Fairport, N.Y.-based software house Lenel Systems International Inc. developed the object-oriented software to display and manage video and audio news stories on the PC. Arroyo Grande, Calif.-based Xing Technology Corp. developed the compression software used for video communications and retrieval. San Jose, Calif.-based MFS Communications Corp.'s MFS Datanet Inc. supplied the asynchronous transfer mode communications network services. General Electric Co.'s Schenectady, N.Y.-based GE Research & Development acted as project manager and developed the interfaces to integrate Xing's and Lenel's software.
According to NBC executive vice president and president of NBC Cable Tom Rogers, the NBC Desktop service is different from competitive offerings in that it is delivered via PC hardware and local area network configurations that are common to financial firms, rather than what he called "hypothetical" equipment, such as proprietary hardware, video jukeboxes and the like. Said Rogers: "This is not a test.... This is a product we are going to introduce immediately."
Well, almost immediately. PFN is currently live on PCs or television sets at 50 sites, 10 of which are supported by the MFS Datanet network which will be used to support NBC Desktop Video. But the NBC Desktop Video on Demand service won't be available until September on DOS/Windows PCs. NT- and Unix-based versions won't be out until early next year, according to NBC Cable.
NBC Desktop Video will run on any 386/25 megahertz or better IBM-compatible PC, with a minimum of four megabytes of RAM. (NBC officials recommend eight for best performance). The software requires 2 megabytes of hard disk space.
WHATS ON THE BOX?
On the local area network, digital full motion television requires at least 512 kilobits/second of bandwidth, and 16-bit network interfaces to each PC. An analog distribution system, similar to cable television, is also available.
NBC's Desktop Video on Demand service is a video and multimedia storage, retrieval and display package which ties video news clips to a keyword-based alert system. It is an integrated software and communications package for delivery of live and previously recorded news.
The system offers full VCR-type functionality, such as pause, fast forward and rewind, as well as an alert function that keys news retrieval to previously programmed or selected key words.

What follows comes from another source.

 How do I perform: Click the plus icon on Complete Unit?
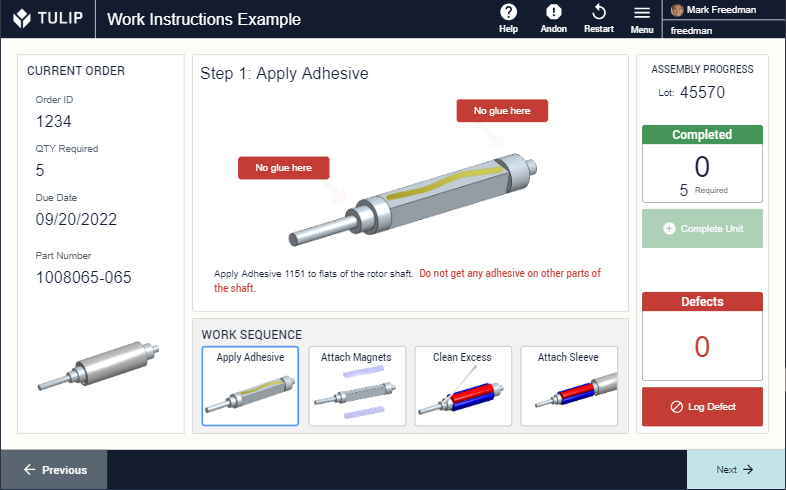[x=669, y=228]
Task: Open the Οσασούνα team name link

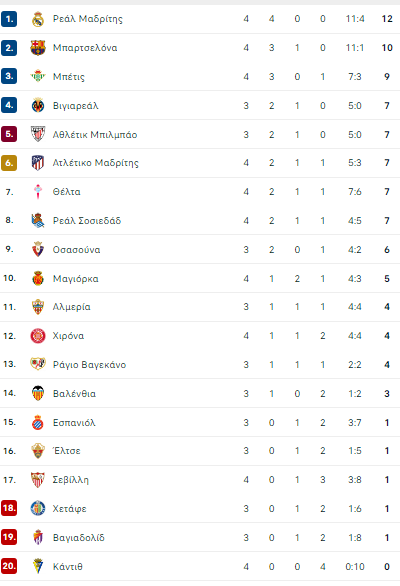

Video on Demand can be supplied over 10BaseT Ethernet networks or 16 megabit/second Token Ring LANs. It delivers video at the full 30 frames per second of broadcast TV. It is NBC Desktop Video on Demand's retrieval capabilities, as well as the ability cross-reference news alerts to areas of interest, that distinguishes it from simple TV-to-the-desktop.

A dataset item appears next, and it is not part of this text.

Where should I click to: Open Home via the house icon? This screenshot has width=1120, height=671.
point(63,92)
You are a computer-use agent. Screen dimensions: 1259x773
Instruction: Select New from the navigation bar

NBC claims that the majority of the current PFN subscriber base will have little difficulty migrating to the NBC Desktop Video services when they become available. Many of PFN's customer base are using PCs, rather than TV sets, to display the financial news service, says Auch. "We try to convince as many of them as possible to use PCs, because there are so many more features available," says Auch.